What Factors Play into Employer Branding?
Mission, Vision, and Story
First thing first: to establish an employer brand, a company must have a clear story on how it got where it is now, where it wants to go, and how it will get there. Companies can portray this by creating clear mission and vision statements. From this, begin to incorporate them along with some company history into online posts, job boards, individual job descriptions, etc. This is an important key to attracting the right talent, as you want potential candidates on the same page as where the company is heading.
This makeup of mission, vision, and story plays into a company’s overall culture. “Company culture is the shared values, attitudes, behaviors, and standards that make up a work environment. It is about the experience people have at work” (Debara, 2022). It is less of something that you can see and more something that is felt amongst company employees in day-to-day life. Fostering a strong and consistent company culture is especially important when it comes to collaboration and job fulfillment. This is why the term “culture fit” has become a hot topic in the recruitment process.
Social Media Presence
Going to school, we were always told that companies would look at candidates’ social media accounts as a form of a ‘background check’ in the interview process. These days, candidates are conducting their own background checks on companies before deciding to apply. A report by LinkedIn states 52% of candidates seek out a company’s website and social media to learn more about the employer.

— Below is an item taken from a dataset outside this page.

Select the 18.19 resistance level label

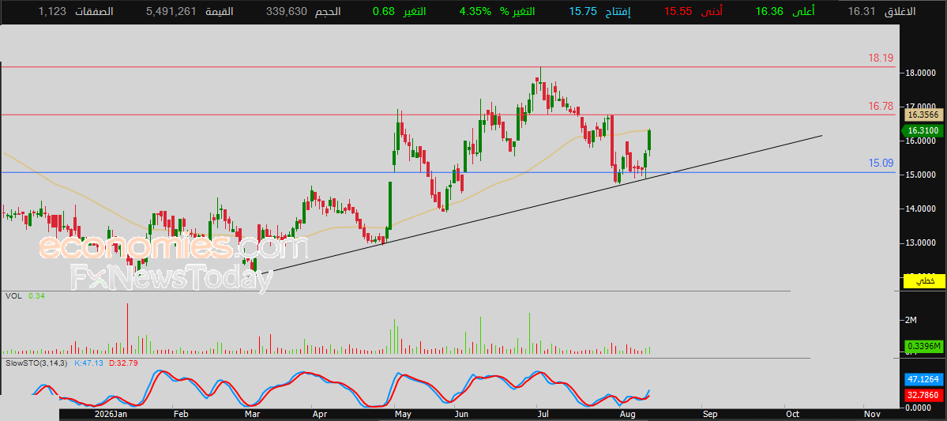881,58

Social media presence is something that all companies should have and maintain to appear attractive in a potential candidate’s eyes. It is a great place to showcase your best company features to passive job seekers too. You should consistently share things like benefits, company events, employee spotlights, celebratory milestones, etc.

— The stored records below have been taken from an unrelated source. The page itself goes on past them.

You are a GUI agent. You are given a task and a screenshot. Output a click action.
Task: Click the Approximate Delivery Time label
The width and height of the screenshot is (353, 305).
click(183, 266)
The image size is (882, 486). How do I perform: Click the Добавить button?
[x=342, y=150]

Two primary ways that employee engagement plays into an employer brand consists of their involvement in company initiatives as well as advocacy online and offline. While promoting on company socials does help generate an idea of what it’s like to work there, getting employees involved in promoting company culture is also huge. According to a LinkedIn report, candidates trust current employees 3x more than companies to provide credible information on what it’s like to work there. So, encourage employees to be engaged online and offline and share what they’re doing at work. What they share matters too!
Reputation is one of the most influential pieces that influence job seekers’ views of an organization. In fact, a report by Glassdoor detailed that a whopping 86% of candidates research company reviews and ratings when deciding on where to apply for a job. Additionally, that same report indicated that about 3 in 4 people would not join a company with a bad reputation.
All in all, reputation matters in our personal lives as well as professional lives. So when it comes down to it, creating and maintaining a respectable reputation is a vital component of a successful employer brand strategy.
Did you miss our most recent blog where we celebrated women in the workforce? Read it here!
We hope this brought a greater understanding of what makes up an employer’s brand strategy. In a later blog, we’ll discuss why implementing a successful employer brand is important. Subscribe so you don’t miss it!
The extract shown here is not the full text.